- [EXERCISE] Each line from the one containing "Where should I click to: Click Mastercard's" through the last line of the records is to be repeated exactly, with all pictures left out.

- [DATA FOR THIS EXERCISE]
# # # # #

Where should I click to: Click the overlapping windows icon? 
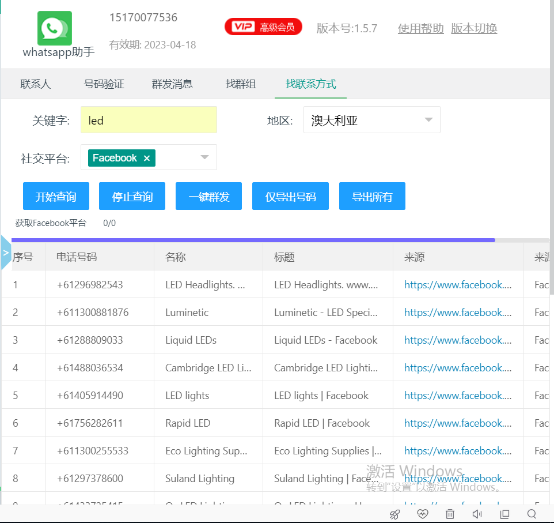[x=505, y=514]
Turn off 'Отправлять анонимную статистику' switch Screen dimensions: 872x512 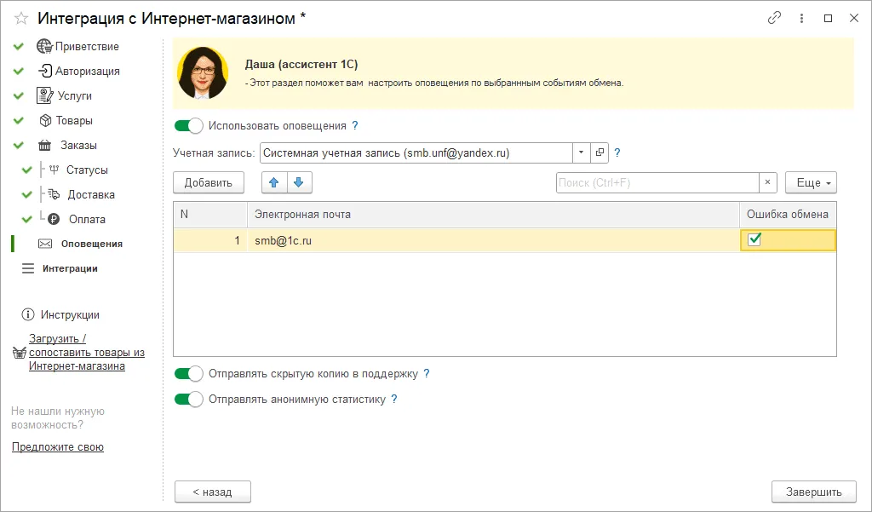point(189,399)
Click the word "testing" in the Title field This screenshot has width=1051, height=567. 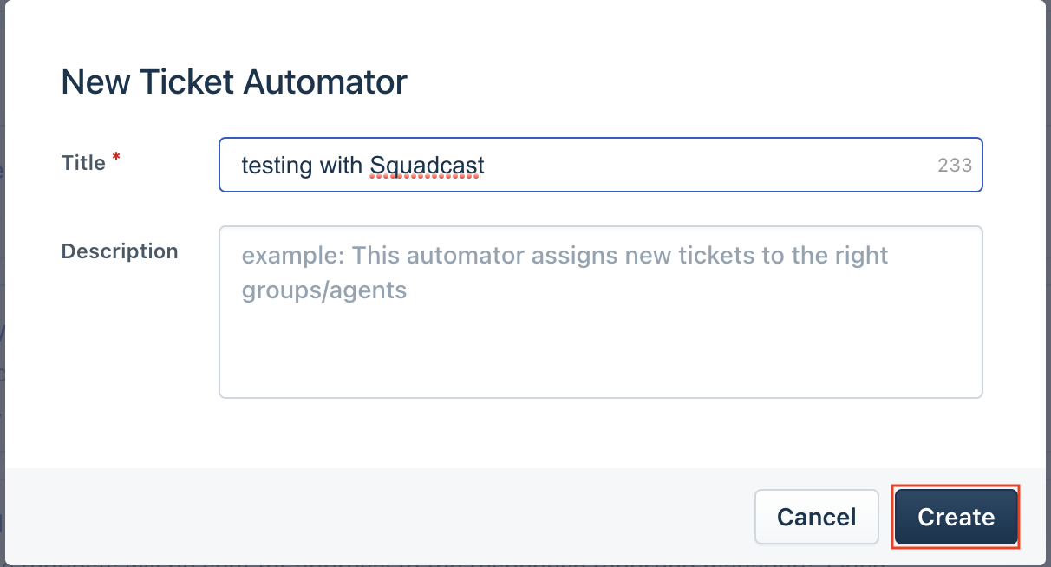click(x=272, y=165)
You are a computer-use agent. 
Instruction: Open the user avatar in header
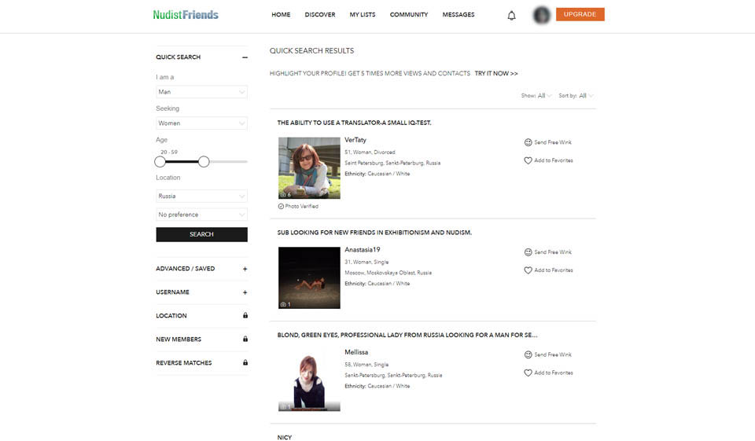tap(541, 15)
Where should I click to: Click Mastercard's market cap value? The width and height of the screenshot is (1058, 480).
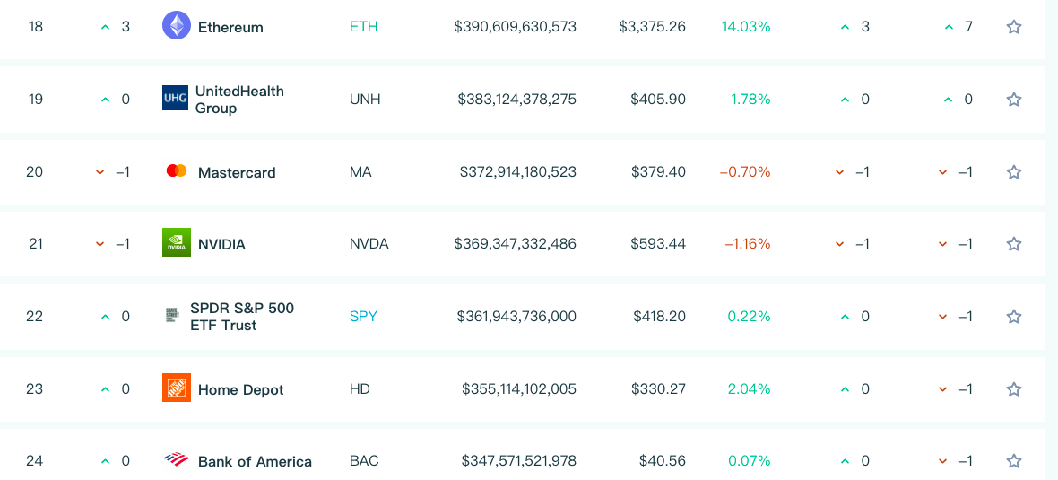tap(517, 171)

# # # # #

- [EXERCISE SOLUTION]
Where should I click to: Click Mastercard's market cap value? The width and height of the screenshot is (1058, 480).
tap(517, 171)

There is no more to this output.